* INSTRUCTIONS FOR THE TASK *
Here are the records. Write out exactly the lines between the one holding "This screenshot has height=526, width=694." and the one holding "Task: Tap the ZKFair red icon", inclusive.

[Stored records]
......

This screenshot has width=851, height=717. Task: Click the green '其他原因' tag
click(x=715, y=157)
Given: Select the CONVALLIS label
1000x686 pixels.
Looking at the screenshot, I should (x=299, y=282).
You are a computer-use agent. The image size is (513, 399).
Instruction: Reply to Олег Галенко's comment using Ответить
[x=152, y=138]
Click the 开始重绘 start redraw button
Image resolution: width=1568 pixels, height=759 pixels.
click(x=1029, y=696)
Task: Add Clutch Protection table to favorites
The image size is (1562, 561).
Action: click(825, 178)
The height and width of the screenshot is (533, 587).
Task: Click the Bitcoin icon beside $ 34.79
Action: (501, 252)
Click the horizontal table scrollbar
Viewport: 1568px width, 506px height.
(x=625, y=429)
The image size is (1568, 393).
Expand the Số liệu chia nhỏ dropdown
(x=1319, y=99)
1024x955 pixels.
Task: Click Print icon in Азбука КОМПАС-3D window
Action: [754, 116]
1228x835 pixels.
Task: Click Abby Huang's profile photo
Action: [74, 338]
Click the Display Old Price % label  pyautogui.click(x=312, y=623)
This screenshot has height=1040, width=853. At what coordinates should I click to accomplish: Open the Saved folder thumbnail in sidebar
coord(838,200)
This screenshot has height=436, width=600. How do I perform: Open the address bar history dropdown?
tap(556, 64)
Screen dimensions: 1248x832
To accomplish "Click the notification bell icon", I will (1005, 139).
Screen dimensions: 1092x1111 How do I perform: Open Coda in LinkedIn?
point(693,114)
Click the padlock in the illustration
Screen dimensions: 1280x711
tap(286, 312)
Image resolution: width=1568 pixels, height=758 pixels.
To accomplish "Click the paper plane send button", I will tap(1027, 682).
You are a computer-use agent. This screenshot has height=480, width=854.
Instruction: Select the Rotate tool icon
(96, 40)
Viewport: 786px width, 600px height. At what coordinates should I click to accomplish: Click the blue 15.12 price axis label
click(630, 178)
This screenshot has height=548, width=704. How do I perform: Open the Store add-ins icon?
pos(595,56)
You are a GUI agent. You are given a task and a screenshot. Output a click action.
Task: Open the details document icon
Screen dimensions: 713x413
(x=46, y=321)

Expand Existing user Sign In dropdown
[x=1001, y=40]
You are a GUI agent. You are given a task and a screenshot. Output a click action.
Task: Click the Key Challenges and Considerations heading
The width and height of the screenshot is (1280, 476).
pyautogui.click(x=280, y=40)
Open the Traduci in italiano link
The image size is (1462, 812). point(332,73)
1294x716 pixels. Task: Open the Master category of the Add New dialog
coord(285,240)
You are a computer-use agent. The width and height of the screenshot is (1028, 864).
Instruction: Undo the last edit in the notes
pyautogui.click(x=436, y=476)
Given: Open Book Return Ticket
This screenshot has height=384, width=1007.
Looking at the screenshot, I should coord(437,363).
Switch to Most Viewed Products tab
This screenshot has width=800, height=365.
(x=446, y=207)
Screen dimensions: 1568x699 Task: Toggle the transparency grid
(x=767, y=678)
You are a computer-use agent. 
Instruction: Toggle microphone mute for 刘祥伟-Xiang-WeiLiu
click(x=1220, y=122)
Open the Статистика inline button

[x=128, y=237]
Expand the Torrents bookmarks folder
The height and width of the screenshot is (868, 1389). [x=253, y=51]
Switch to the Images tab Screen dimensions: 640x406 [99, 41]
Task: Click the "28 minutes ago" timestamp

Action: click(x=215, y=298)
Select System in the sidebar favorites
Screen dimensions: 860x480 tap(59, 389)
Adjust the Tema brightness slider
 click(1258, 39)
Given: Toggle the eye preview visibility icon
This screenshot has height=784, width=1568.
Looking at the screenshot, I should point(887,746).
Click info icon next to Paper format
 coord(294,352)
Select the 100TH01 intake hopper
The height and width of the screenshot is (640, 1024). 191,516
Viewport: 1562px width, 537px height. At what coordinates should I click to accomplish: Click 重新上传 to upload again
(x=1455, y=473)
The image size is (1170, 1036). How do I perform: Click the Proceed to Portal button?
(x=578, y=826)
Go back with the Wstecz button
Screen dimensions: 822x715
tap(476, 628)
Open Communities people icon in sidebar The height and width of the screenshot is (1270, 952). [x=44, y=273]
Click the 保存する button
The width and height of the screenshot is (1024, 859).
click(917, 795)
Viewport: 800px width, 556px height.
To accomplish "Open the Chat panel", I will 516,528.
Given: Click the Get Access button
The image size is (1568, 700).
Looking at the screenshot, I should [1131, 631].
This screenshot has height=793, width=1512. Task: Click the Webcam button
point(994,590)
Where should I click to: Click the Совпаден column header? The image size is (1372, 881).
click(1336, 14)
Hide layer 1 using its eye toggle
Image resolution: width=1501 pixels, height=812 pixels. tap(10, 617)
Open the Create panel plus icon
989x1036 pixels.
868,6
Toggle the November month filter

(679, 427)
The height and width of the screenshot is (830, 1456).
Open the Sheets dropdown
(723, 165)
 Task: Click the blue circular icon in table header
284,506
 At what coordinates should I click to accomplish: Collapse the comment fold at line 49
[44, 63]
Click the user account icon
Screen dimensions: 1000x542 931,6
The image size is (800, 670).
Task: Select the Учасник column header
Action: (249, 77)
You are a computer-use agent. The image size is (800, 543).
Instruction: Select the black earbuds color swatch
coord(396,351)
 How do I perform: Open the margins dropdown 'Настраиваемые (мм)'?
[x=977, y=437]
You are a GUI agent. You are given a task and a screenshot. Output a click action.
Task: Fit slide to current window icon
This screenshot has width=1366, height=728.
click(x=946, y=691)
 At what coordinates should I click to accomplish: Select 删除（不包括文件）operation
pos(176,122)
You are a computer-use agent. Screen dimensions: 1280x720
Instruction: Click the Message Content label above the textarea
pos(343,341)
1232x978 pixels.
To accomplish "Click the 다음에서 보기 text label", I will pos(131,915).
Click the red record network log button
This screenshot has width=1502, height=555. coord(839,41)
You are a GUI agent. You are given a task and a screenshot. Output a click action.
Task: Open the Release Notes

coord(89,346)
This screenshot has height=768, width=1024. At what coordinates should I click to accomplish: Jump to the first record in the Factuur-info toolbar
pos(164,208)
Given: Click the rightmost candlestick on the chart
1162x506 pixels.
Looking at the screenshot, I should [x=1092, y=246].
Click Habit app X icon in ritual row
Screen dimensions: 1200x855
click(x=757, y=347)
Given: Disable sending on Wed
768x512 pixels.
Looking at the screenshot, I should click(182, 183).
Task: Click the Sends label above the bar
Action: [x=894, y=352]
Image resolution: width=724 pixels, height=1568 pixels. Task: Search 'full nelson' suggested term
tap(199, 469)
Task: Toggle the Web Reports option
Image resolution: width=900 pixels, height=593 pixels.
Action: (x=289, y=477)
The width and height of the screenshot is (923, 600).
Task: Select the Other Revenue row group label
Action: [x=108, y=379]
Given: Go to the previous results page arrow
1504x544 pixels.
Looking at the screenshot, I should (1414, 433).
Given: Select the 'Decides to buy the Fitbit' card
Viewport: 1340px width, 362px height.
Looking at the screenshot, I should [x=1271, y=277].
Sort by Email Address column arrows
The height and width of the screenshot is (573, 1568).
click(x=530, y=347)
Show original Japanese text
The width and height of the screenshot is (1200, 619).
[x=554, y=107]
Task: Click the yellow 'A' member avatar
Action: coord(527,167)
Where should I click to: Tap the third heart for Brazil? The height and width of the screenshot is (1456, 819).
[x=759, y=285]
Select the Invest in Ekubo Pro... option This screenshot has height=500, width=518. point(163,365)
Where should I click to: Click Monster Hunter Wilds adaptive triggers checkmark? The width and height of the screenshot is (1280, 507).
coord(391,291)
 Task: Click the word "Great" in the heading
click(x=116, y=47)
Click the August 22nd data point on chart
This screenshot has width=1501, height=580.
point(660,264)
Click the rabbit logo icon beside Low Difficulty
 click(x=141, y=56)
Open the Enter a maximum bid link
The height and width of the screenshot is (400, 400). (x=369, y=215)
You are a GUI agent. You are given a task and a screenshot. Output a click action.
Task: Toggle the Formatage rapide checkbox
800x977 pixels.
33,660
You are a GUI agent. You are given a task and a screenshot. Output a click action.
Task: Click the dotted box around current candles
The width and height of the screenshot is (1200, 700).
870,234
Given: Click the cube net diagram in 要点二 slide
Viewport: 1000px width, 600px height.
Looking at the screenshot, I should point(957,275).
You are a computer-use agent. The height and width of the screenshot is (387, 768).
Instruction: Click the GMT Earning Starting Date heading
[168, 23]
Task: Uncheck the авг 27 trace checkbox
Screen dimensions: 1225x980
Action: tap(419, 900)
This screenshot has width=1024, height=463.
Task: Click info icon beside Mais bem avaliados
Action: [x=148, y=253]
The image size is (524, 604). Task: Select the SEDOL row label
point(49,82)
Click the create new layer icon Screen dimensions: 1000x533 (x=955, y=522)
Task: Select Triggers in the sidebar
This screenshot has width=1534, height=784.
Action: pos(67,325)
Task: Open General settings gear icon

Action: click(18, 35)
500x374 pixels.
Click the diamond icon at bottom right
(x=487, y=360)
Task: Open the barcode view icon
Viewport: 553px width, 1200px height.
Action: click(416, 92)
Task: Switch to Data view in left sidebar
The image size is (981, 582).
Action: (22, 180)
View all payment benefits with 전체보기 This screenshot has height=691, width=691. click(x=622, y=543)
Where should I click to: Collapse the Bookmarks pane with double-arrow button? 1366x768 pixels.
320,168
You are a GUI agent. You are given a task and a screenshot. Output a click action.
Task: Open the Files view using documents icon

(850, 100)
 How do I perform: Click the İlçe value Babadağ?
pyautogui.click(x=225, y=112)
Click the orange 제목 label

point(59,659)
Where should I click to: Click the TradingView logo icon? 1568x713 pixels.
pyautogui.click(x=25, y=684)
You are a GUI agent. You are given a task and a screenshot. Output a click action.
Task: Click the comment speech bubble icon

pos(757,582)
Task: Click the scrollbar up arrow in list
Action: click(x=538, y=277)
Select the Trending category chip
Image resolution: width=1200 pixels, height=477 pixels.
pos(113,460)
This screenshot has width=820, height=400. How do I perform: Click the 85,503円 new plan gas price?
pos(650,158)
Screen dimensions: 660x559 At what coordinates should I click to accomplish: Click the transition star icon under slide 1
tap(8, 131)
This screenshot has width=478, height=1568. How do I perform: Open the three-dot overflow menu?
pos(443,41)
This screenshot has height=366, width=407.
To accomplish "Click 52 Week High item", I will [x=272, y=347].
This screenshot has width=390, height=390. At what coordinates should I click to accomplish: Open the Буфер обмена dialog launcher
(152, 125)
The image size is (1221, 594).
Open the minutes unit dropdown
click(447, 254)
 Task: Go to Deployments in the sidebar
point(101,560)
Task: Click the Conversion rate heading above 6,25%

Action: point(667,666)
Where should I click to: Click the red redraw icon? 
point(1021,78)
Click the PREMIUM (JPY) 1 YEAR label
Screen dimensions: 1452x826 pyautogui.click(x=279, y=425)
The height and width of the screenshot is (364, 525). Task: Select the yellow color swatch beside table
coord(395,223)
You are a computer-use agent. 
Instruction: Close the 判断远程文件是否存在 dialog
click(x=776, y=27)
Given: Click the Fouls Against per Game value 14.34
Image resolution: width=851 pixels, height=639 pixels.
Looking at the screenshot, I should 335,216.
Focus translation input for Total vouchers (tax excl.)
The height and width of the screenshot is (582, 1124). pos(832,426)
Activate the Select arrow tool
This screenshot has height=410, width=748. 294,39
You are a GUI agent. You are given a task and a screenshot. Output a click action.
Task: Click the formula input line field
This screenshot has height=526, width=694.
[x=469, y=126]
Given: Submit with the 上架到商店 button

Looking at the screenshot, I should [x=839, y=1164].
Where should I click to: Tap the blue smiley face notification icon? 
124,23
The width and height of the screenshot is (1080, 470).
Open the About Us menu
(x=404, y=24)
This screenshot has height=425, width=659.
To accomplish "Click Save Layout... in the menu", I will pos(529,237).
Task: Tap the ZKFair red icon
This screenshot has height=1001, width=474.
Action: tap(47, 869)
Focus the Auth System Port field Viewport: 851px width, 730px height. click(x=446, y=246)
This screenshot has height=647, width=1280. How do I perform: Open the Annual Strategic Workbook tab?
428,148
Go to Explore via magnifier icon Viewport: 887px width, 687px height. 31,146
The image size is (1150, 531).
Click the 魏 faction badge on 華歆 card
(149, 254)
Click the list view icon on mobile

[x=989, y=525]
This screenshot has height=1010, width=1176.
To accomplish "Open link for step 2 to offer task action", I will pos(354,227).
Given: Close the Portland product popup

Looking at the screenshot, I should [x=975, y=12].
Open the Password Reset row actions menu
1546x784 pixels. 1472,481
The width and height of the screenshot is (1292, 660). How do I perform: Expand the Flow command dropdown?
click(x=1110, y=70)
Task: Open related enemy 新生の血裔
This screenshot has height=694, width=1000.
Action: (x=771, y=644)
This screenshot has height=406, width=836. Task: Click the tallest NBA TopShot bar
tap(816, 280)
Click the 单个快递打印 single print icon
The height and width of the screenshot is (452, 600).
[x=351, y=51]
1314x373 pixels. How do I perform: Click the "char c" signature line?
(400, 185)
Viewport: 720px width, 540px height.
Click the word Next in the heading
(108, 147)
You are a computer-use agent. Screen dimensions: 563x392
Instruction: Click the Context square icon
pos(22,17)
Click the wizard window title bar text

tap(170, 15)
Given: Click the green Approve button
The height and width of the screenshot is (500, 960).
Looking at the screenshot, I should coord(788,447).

......

* SOLUTION *
This screenshot has height=526, width=694.
[x=469, y=126]
Given: Submit with the 上架到商店 button

Looking at the screenshot, I should [x=839, y=1164].
Where should I click to: Tap the blue smiley face notification icon? 
124,23
The width and height of the screenshot is (1080, 470).
Open the About Us menu
(x=404, y=24)
This screenshot has height=425, width=659.
To accomplish "Click Save Layout... in the menu", I will pos(529,237).
Task: Tap the ZKFair red icon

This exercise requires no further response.